▶ **WHAT TO PRODUCE**:
Rewrite the part of the data that opens with the line containing "Given: Open Jamie Carragher's profile picture" and runs through the end of the data, swapping "profile picture" for "avatar" and keeping everything else the same. Leave the pictures out of your answer.

▶ **EXTRACTED MATERIAL**:
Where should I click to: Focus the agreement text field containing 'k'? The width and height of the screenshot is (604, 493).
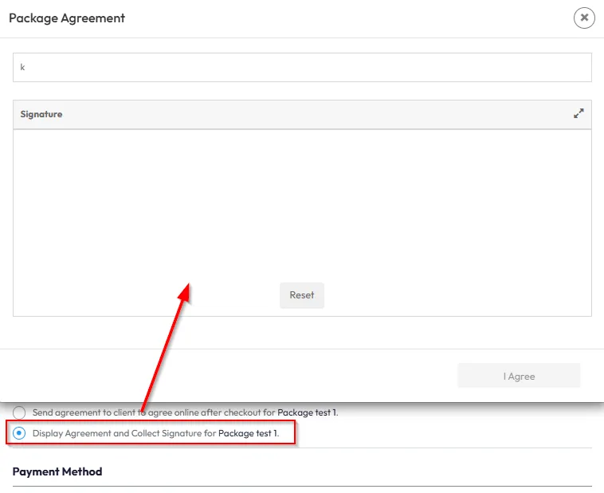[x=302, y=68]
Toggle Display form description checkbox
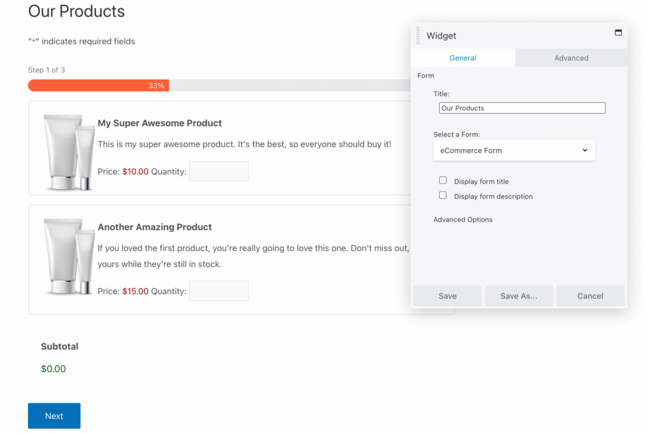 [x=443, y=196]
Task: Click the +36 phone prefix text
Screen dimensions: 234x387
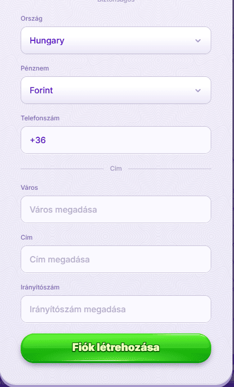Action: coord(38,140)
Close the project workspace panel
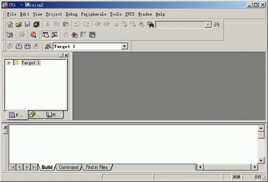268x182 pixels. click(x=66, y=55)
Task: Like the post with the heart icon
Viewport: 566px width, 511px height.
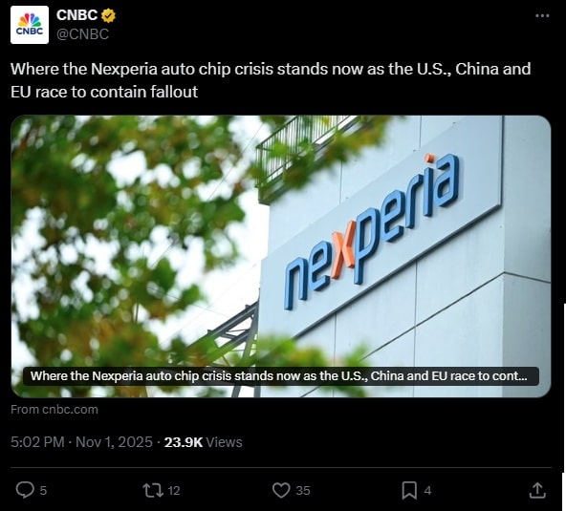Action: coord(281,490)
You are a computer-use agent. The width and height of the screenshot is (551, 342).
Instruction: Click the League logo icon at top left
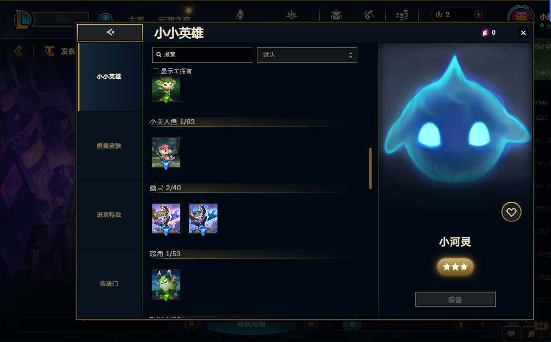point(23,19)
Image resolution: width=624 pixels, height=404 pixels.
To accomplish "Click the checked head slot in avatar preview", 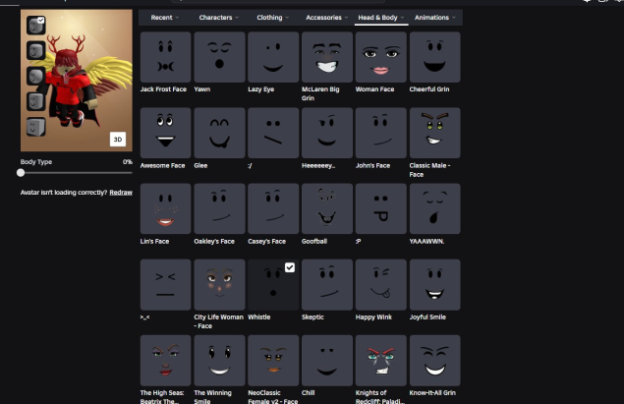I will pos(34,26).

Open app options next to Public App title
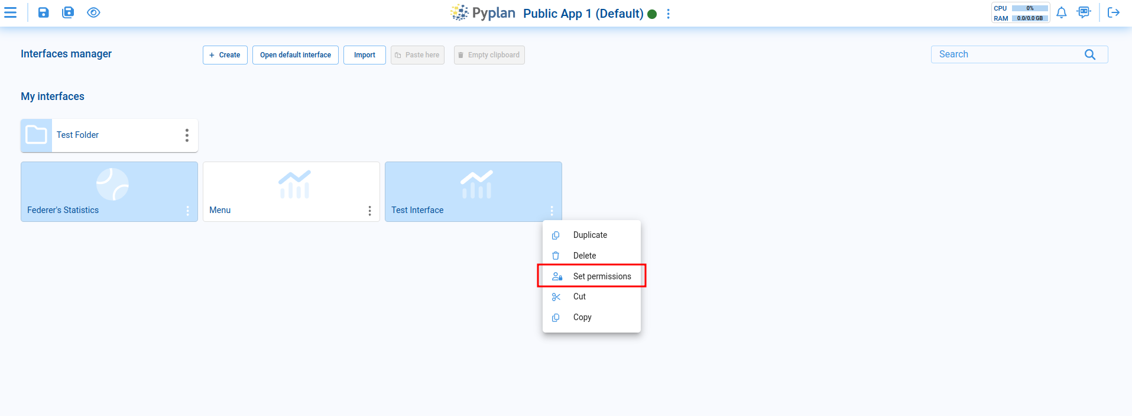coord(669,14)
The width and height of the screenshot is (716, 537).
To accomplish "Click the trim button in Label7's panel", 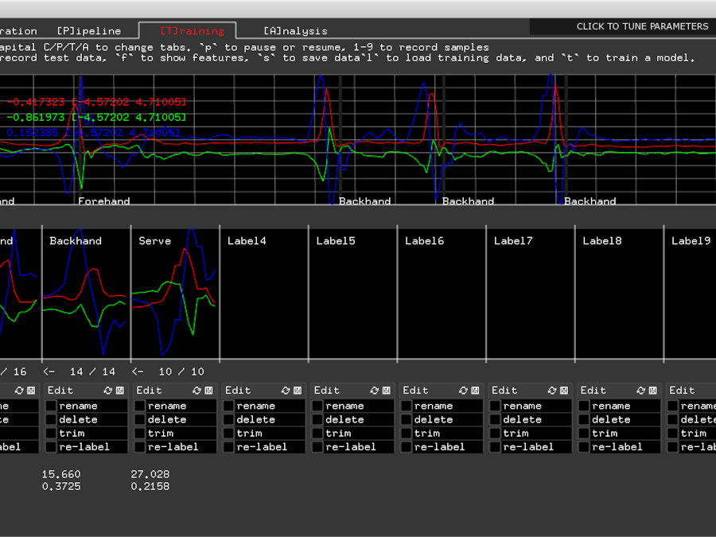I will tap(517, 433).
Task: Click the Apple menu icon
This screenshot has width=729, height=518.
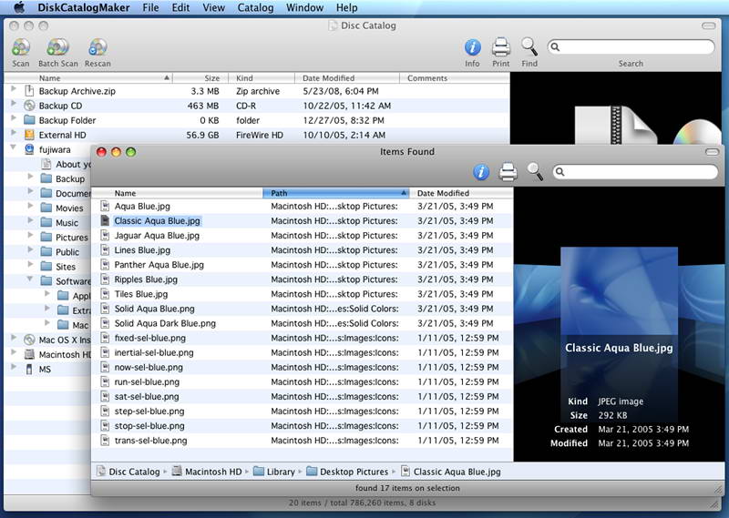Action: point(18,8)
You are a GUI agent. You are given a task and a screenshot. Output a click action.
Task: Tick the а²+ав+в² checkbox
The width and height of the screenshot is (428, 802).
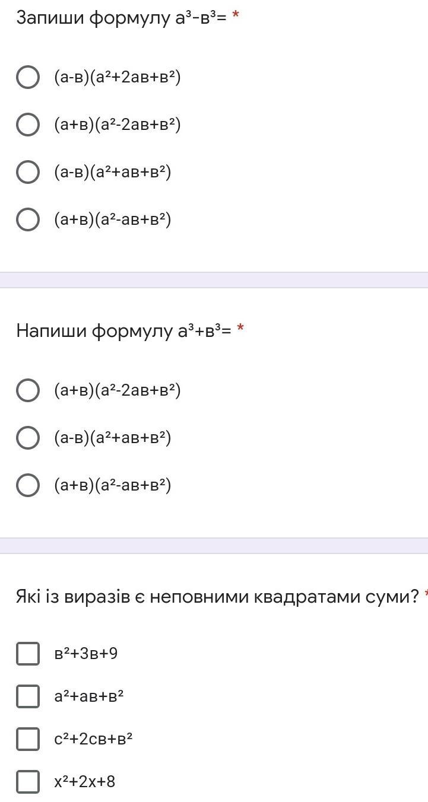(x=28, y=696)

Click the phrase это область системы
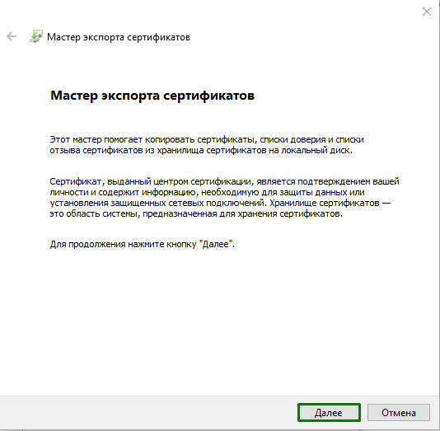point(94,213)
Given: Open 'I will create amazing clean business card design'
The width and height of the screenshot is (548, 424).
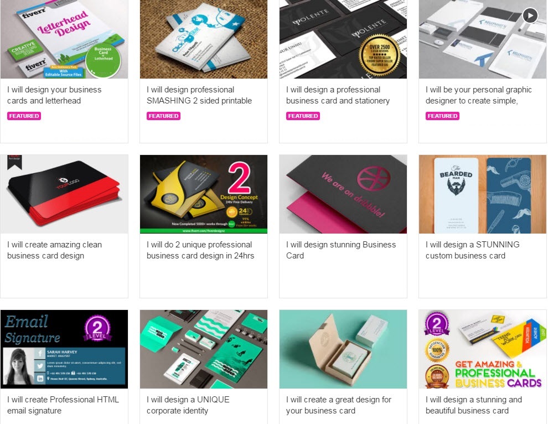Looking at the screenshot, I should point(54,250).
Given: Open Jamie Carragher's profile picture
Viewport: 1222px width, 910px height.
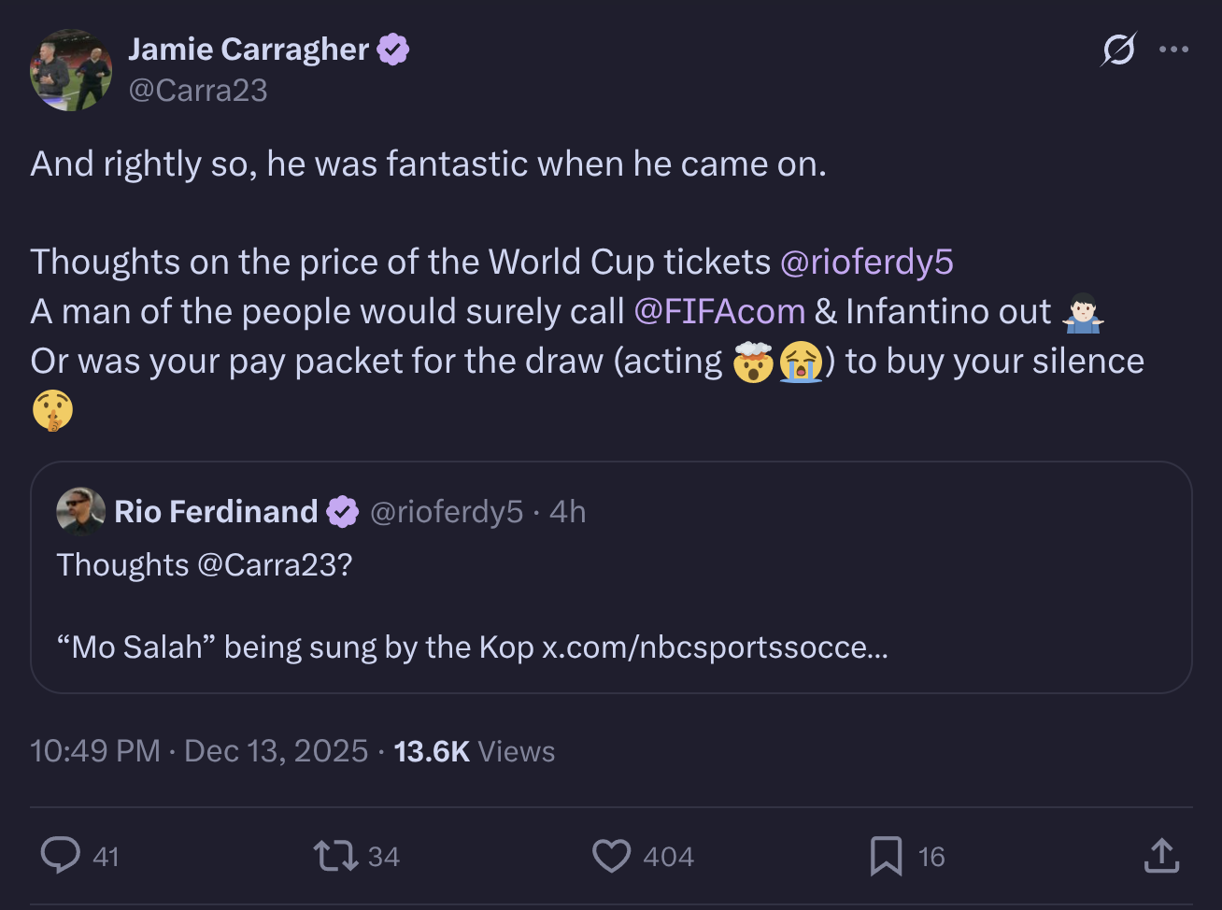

▶ **WRITTEN SOLUTION**:
Given: Open Jamie Carragher's avatar
Viewport: 1222px width, 910px height.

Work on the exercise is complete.